● **Exercise tasks**:
**1)** According to the incubator program text, how much might a full suite of EDA tools cost a company?
**2)** Reproduce the passage of the incubator program text starting with "Referring to FIG." and going on through "a tiered membership.".

● **Provided text**:
........
However, such EDA tools are expensive. To purchase a full suite of EDA tools that would enable an engineering design team to design, fabricate and test a new computer chip may cost a company 2 to 3 million dollars or more. These costs may present significant barriers to small companies and entrepreneurs for entry into commercial markets with new and innovative IC designs.

Accordingly, the following methods of developing an incubator program as exemplified in FIGS. 2, 3 and 4 may advantageously reduce those barriers. Broadly, the methods may include one or more of the following three main components:

• • Establishing an accelerator organization (or accelerator program or accelerator) within the incubator program for small businesses and entrepreneurs engaged in the development of IC innovations, an example of which is illustrated in FIG. 2. The Accelerator program having a tiered membership, wherein unique incentives are provided among the tiered members to encourage innovation and accelerate development time to market.
  • An academic partner support program associated with the accelerator organization, an example of which is illustrated in FIG. 3. The academic partners provide additional support for the accelerator's members and the accelerator organization provides benefits to the academic partners.
  • A work force development program for developing an experienced workforce for the accelerator program, an example of which is illustrated in FIG. 4. The work force development program utilizes incentives provided by the accelerator organization and the academic partners for encouraging the development of undergraduate or high school designers having hands-on experience in designing IC systems with the use of EDA tools.

Referring to FIG. 2, an example of a method 200 of developing an incubator program is depicted. The method includes establishing an accelerator organization having tiered membership. The membership utilizes EDA tools provided by the accelerator organization to develop technical concepts for each other's mutual benefit according to aspects described herein.

At 202, the method 200 begins with the establishment of an accelerator organization. The accelerator organization includes a tiered membership.

At 204 and 206, the method 200 includes the tiered membership having at least tier 1 members and tier 2 members. The tier 1 members include at least one of a large business, a university and an EDA tool company. The tier 2 members include at least one of a small business, an entrepreneur, a college faculty and a graduate student.
........
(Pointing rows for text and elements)
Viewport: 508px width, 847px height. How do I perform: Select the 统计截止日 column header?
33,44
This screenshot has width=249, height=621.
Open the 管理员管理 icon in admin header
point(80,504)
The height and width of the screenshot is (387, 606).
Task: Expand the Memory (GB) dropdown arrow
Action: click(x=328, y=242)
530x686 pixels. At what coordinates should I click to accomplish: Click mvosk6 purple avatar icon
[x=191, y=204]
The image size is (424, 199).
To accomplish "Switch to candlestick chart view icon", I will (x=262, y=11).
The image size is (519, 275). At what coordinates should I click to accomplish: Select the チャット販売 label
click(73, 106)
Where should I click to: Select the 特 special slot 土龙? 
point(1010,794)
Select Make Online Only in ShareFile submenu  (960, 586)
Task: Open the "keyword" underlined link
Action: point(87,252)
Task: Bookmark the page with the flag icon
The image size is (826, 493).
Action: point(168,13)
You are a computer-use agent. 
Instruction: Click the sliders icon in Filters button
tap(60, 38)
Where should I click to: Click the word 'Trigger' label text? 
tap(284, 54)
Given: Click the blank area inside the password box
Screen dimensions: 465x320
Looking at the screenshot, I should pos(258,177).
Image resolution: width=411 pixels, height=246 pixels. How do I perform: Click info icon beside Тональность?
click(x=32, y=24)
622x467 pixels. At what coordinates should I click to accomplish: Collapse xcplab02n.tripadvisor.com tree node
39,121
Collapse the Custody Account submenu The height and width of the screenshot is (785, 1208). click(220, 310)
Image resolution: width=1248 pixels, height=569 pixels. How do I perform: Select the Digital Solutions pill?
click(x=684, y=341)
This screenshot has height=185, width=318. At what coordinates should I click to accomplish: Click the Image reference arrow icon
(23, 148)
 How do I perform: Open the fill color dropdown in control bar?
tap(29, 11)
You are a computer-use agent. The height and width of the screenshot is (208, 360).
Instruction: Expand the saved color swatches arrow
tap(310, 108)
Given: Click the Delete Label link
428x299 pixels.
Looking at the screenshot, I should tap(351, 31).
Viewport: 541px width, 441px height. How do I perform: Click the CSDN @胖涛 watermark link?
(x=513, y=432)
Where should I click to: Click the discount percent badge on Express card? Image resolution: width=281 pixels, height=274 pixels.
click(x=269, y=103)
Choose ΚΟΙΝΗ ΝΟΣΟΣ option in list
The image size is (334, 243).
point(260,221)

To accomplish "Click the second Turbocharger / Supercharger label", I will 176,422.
........
● **Final answers**:
**1)** 2 to 3 million dollars or more.

**2)**
Referring to FIG. 2, an example of a method 200 of developing an incubator program is depicted. The method includes establishing an accelerator organization having tiered membership. The membership utilizes EDA tools provided by the accelerator organization to develop technical concepts for each other's mutual benefit according to aspects described herein.

At 202, the method 200 begins with the establishment of an accelerator organization. The accelerator organization includes a tiered membership.